Where the listing below reaches the line containing "532x442 pixels.", start writing out lines exactly, and stop once the line containing "Given: Click the Region column header" has been written.

-------- The data --------

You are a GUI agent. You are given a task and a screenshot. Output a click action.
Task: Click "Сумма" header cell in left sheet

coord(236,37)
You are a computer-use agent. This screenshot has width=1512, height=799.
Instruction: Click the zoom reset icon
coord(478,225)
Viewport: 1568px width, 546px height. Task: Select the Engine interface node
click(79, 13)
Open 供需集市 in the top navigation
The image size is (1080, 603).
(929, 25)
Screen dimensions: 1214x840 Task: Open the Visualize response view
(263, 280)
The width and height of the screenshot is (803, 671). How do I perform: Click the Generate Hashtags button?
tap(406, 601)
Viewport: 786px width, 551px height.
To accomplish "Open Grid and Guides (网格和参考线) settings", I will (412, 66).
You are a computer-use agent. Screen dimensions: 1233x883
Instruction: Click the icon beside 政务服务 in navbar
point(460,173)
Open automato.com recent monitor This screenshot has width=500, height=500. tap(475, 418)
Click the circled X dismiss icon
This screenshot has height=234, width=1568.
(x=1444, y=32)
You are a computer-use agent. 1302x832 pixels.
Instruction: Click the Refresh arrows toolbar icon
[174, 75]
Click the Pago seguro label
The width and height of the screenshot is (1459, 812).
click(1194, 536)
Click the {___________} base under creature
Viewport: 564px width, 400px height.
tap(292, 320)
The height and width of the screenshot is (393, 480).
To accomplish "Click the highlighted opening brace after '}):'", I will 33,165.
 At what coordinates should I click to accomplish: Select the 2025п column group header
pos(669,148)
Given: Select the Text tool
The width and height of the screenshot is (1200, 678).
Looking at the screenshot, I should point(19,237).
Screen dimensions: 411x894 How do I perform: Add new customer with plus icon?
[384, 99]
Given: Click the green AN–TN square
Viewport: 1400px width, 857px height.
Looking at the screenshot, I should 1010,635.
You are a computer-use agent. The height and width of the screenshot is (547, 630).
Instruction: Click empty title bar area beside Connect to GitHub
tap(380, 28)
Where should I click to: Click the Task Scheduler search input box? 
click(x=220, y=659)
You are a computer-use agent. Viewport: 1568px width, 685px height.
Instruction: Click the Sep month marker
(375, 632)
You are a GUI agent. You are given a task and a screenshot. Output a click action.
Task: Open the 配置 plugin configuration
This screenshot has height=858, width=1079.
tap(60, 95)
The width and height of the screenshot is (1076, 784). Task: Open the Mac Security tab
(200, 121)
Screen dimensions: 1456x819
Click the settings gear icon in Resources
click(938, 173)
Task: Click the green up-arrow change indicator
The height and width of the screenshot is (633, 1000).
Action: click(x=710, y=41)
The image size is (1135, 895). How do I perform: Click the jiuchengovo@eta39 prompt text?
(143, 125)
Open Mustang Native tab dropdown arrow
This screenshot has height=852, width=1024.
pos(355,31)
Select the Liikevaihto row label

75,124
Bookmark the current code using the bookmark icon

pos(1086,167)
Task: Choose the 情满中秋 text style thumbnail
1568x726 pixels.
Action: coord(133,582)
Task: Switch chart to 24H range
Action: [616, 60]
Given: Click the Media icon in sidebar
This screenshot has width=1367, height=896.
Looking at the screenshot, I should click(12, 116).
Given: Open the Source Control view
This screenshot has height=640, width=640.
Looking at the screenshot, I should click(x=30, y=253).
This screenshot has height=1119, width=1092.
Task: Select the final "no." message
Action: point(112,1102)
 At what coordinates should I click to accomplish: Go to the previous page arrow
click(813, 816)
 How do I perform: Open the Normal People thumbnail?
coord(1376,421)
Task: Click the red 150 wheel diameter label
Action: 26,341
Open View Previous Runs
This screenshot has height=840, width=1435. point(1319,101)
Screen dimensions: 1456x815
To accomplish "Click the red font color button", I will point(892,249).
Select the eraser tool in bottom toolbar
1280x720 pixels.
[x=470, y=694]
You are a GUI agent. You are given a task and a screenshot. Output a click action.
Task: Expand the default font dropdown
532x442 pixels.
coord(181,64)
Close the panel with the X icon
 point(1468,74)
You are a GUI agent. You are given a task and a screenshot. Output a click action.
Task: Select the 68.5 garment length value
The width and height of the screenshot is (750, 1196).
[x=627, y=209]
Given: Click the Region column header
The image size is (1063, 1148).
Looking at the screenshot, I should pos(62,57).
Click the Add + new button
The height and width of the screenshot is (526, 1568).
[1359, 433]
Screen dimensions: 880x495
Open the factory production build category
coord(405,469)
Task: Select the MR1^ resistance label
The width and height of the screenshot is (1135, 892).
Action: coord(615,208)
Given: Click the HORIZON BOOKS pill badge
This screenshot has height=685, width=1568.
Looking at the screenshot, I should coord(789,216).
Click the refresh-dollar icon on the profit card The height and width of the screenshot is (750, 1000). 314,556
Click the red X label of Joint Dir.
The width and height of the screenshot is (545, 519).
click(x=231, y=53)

--------

Your response =>
532x442 pixels.
coord(181,64)
Close the panel with the X icon
 point(1468,74)
You are a GUI agent. You are given a task and a screenshot. Output a click action.
Task: Select the 68.5 garment length value
The width and height of the screenshot is (750, 1196).
[x=627, y=209]
Given: Click the Region column header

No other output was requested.